KELLER, JUDGE: Goldsmith appeals the revocation of his probation. After
review, which we will discuss at length below, we affirm the order of the Hickman
Circuit Court revoking Goldsmith’s probation.
1
Senior Judge William L. Knopf sitting as Special Judge by assignment of the Chief Justice
pursuant to Section 110(5)(b) of the Kentucky Constitution and KRS 21.580.
FACTS
At the time of these events, Goldsmith was dating Cari Moore
(hereinafter Moore). According to the Uniform Citation, Goldsmith was initially
charged with possessing a single forged check, while his girlfriend possessed the
other two. The checks had been written from Moore’s grandmother’s checking
account which had been closed due to the death of the grandmother. Goldsmith
was charged by information, on January 17, 2007, with three counts of violating
Kentucky Revised Statute (KRS) 516.060, criminal possession of a forged
instrument in the second degree. The total amount of value of the checks was
$150.00.
Counsel for Goldsmith entered his appearance on January 30, 2007.
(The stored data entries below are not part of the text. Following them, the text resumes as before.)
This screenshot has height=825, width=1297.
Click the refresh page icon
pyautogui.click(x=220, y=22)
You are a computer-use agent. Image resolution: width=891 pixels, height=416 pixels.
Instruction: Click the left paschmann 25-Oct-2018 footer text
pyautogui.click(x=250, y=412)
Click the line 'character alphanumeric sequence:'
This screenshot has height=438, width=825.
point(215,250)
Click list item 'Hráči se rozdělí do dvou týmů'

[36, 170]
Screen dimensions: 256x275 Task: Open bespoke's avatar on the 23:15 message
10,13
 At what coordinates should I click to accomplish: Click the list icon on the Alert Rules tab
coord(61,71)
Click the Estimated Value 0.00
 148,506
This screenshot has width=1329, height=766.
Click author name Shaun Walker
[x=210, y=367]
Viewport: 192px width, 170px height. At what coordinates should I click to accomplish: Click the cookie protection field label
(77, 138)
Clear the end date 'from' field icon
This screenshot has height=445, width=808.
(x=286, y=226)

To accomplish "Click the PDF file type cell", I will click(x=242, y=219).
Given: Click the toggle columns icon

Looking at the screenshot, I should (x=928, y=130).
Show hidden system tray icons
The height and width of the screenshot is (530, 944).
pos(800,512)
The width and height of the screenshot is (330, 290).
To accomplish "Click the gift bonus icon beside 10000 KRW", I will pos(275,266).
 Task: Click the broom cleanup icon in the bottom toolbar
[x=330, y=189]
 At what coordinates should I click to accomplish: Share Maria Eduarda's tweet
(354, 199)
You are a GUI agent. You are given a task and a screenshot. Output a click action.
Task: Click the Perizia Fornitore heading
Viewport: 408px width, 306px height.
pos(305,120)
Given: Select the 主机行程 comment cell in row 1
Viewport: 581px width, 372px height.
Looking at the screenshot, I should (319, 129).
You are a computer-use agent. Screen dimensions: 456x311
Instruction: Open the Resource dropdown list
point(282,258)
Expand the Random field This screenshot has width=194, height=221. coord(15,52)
On February 15, sixteen (16) days later, Goldsmith was arraigned and entered a
guilty plea to all three counts in the information. It appears that he and Moore
were also facing charges in neighboring Carlisle County and that a “package deal”
had been worked out resolving both cases. The plea offer in the instant case was a
sentence of imprisonment for one year on each count, to be served consecutively
for a total of three years in exchange for his plea of guilty.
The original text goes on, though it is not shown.